**Problem**
From the entries that follow, report every line in which "computer" occurs.

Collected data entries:
══════

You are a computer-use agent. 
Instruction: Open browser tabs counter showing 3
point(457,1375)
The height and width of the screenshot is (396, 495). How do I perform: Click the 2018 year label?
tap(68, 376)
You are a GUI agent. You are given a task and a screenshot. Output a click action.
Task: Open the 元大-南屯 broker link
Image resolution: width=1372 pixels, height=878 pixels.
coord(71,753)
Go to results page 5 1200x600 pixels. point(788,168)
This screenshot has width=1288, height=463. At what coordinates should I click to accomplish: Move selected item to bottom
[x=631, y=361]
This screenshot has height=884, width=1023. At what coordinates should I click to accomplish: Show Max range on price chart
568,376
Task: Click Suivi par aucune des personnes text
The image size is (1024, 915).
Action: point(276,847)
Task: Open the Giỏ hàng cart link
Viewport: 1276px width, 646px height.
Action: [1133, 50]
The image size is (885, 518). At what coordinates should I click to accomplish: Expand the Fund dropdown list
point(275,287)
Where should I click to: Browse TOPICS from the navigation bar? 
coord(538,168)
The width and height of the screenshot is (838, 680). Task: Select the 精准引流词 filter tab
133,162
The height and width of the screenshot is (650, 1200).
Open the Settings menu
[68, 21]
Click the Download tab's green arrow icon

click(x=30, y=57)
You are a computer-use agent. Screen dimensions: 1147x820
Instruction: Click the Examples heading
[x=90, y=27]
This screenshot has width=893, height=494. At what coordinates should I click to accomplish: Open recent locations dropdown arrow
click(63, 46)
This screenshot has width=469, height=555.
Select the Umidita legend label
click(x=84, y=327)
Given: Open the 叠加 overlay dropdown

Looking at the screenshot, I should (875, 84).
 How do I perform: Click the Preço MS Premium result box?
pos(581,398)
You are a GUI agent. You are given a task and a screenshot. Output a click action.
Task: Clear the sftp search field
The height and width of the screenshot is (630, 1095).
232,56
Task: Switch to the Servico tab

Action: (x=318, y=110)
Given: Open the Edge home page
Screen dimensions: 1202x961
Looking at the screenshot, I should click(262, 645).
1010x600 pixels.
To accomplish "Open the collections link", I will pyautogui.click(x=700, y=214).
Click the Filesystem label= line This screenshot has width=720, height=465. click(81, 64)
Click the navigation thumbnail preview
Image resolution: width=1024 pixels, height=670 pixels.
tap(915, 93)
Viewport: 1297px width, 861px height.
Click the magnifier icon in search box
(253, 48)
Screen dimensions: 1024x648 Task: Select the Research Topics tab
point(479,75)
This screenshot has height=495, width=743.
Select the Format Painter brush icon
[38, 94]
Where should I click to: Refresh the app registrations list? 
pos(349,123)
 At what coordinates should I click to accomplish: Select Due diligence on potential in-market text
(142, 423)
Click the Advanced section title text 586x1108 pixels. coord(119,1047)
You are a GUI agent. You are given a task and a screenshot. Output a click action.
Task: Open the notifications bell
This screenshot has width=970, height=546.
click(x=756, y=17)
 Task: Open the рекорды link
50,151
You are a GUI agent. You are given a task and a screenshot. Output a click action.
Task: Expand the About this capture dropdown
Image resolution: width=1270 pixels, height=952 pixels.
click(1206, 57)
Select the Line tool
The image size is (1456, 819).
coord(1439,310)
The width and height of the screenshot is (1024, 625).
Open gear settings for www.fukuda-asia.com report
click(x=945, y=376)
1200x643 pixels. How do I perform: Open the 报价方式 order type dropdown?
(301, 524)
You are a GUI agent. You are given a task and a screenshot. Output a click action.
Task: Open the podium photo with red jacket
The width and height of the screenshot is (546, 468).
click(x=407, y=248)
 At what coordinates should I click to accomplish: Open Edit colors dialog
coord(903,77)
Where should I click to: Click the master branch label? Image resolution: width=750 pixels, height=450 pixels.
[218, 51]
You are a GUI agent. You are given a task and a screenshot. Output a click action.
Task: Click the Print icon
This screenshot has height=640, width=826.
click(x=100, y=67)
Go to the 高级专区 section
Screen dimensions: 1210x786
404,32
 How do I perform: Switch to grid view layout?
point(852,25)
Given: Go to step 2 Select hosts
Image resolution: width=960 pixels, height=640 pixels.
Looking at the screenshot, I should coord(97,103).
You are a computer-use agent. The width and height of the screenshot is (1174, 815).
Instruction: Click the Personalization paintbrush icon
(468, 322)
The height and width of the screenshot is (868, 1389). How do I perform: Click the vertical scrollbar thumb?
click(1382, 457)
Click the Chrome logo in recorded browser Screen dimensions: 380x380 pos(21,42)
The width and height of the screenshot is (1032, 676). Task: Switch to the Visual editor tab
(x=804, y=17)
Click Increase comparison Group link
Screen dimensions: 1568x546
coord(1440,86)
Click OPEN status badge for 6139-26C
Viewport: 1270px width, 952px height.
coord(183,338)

══════

**Final answer**
You are a computer-use agent. 
You are a computer-use agent. Screen dimensions: 1147x820
You are a computer-use agent. The width and height of the screenshot is (1174, 815).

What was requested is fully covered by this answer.